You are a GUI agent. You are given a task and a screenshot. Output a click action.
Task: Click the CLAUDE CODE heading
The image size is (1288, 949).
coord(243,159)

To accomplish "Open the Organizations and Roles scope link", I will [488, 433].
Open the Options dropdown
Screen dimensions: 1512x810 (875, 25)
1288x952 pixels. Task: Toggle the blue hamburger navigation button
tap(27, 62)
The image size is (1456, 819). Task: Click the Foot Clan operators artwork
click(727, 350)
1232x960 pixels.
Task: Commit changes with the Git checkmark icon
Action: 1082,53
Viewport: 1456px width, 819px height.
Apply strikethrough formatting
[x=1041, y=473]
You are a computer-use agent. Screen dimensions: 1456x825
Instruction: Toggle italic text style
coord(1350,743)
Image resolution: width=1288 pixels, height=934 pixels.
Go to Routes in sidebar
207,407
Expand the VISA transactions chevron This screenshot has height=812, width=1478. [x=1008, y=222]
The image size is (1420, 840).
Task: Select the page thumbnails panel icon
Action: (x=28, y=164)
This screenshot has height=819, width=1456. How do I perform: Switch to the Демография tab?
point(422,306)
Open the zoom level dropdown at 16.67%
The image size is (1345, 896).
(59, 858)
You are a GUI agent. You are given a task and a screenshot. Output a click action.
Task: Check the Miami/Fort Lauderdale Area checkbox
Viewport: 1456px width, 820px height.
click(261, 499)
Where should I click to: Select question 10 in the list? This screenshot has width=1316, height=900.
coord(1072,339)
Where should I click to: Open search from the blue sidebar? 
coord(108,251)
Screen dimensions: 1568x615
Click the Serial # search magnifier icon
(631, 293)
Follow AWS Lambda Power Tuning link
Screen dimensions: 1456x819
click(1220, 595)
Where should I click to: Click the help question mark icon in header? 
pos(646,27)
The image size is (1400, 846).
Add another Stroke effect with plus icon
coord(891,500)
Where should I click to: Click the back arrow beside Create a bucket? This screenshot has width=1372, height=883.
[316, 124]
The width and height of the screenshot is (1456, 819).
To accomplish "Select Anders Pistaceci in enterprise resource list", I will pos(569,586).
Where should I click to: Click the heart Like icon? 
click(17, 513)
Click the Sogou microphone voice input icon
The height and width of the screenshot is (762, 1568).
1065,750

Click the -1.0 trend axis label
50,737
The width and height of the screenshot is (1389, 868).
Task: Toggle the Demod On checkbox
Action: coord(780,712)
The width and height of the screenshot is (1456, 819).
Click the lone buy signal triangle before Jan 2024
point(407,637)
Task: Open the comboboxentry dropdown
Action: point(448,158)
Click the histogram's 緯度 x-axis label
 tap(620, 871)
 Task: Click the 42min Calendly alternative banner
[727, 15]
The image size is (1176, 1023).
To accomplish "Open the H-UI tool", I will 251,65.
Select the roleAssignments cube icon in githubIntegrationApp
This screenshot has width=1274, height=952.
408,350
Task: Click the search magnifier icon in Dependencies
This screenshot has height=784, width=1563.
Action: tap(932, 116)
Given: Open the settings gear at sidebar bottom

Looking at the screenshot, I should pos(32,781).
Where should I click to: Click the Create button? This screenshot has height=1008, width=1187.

* * * * *

# Exercise objective
Make an exact copy of every line from the one with "Click the -1.0 trend axis label" to the end of the data, with the first and last of those lines included.

# Answer to this exercise
Click the -1.0 trend axis label
50,737
The width and height of the screenshot is (1389, 868).
Task: Toggle the Demod On checkbox
Action: coord(780,712)
The width and height of the screenshot is (1456, 819).
Click the lone buy signal triangle before Jan 2024
point(407,637)
Task: Open the comboboxentry dropdown
Action: point(448,158)
Click the histogram's 緯度 x-axis label
 tap(620, 871)
 Task: Click the 42min Calendly alternative banner
[727, 15]
The image size is (1176, 1023).
To accomplish "Open the H-UI tool", I will 251,65.
Select the roleAssignments cube icon in githubIntegrationApp
This screenshot has width=1274, height=952.
408,350
Task: Click the search magnifier icon in Dependencies
This screenshot has height=784, width=1563.
Action: tap(932, 116)
Given: Open the settings gear at sidebar bottom

Looking at the screenshot, I should pos(32,781).
Where should I click to: Click the Create button? This screenshot has height=1008, width=1187.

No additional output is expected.